▶ _Goal of the exercise_
Set down, exactly as written, the line containing "This screenshot has height=381, width=609." and all the lines that follow it to the end of the entries below, omitting every picture.
——
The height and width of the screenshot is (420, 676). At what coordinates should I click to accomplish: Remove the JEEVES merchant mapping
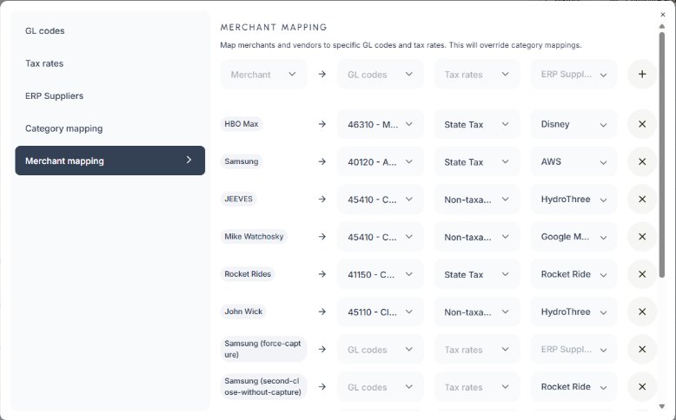point(642,200)
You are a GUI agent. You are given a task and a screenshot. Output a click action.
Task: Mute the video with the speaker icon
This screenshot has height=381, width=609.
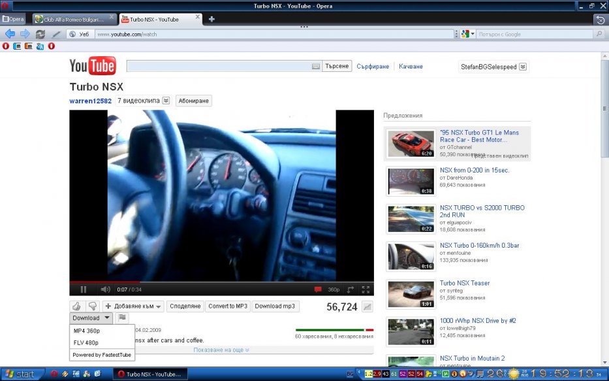click(105, 289)
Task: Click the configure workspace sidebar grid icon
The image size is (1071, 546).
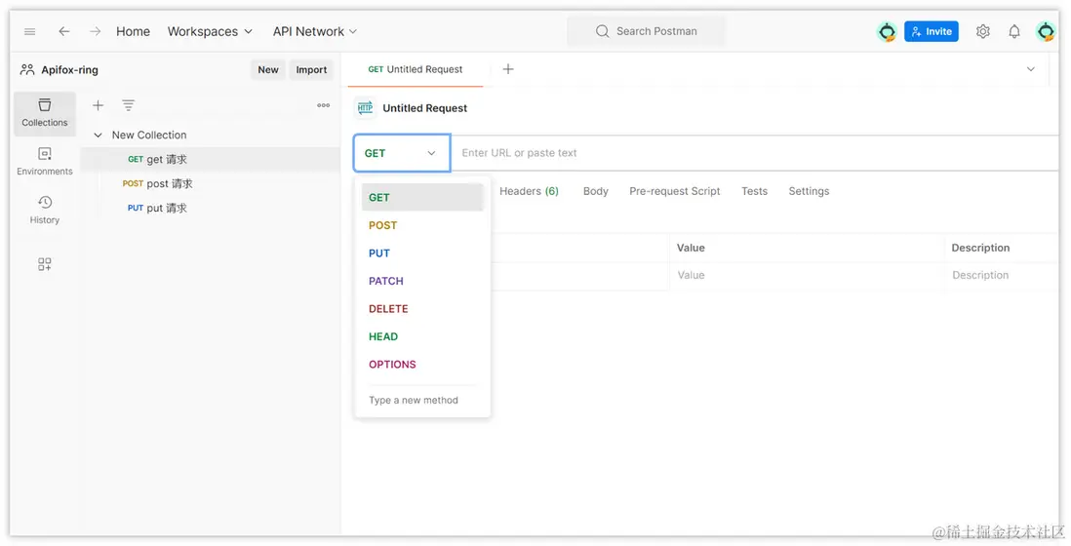Action: coord(45,264)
——
▶ _Result_
This screenshot has height=381, width=609.
click(105, 289)
Task: Click the configure workspace sidebar grid icon
The image size is (1071, 546).
Action: coord(45,264)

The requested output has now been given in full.